I forgot you may fail to erase a byte (if that happens).
Do locations actually fail to erase?
Yes, that can happen. I've designed a bunch of different device programmers over 3 decades, and one of the failure modes was trapping electrons in the oxide layer. If they're hot enough (high enough energy), they jump the floating gate gap. If they're merely warm, they don't, or not far enough. That can leave a partial charge trapped on the edge of the gate that might be seen as 'programmed' by the sense amp, and isn't erasable with tunneling erasure. Sometimes another erase cycle will clear it.
I did one programmer for a (Philips or National) micro that was amusing. I was careful in the design to match the programming specs, including the sharp rise-time required for the VPP pulse. My board was in production for a few months when I got a call from the apps engineer for that product line, wondering if I'd done anything '
special' when I created the cheap programmer board. Nope! I replied, and told him I'd been surprised to see that nearly all of the cells programmed with the first group of programming pulses, and the few remaining cells programmed by the end of the second group. The apps engineer said "

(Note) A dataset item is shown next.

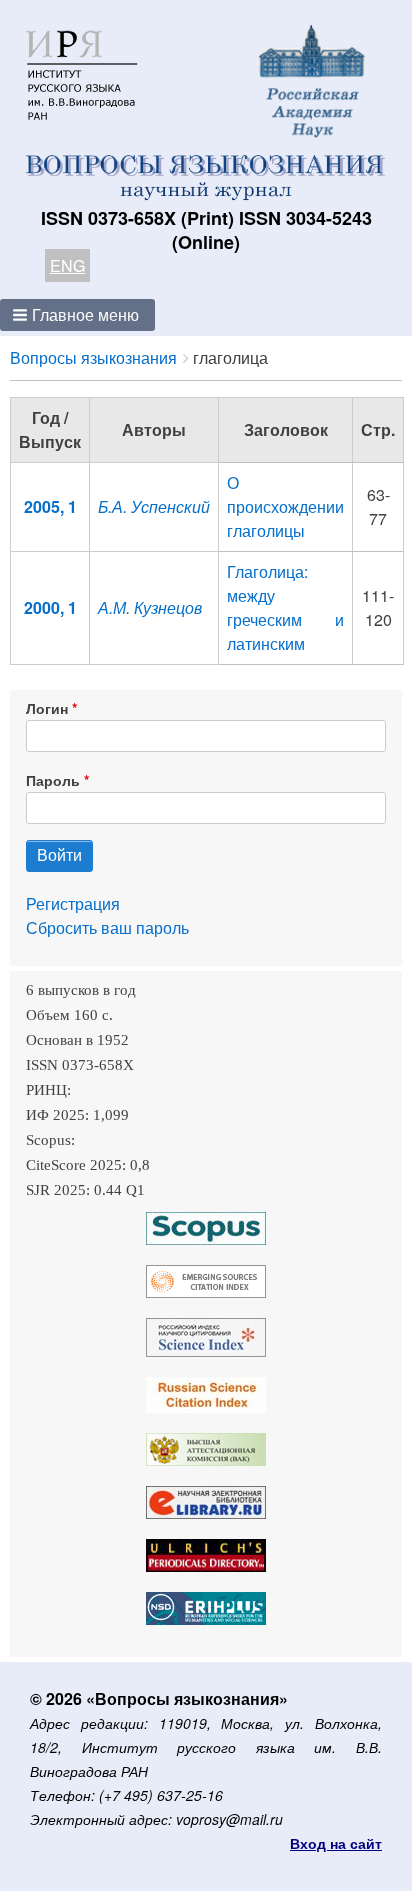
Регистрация (73, 903)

Yeah, we know..." with a pregnant pause. I said "Wow, if you've been into it at that level, then you probably know more about that programmer circuit than I do."

Turns out NOBODY had been able to program that batch of parts reliably except *me*, and my programmer never produced a bad chip. They'd hit the cells with a bunch of groups of programming pulses and the gates wouldn't program, still reading ERASED. I never did hear how they fixed that issue, but I'm guessing they spun the silicon one more time.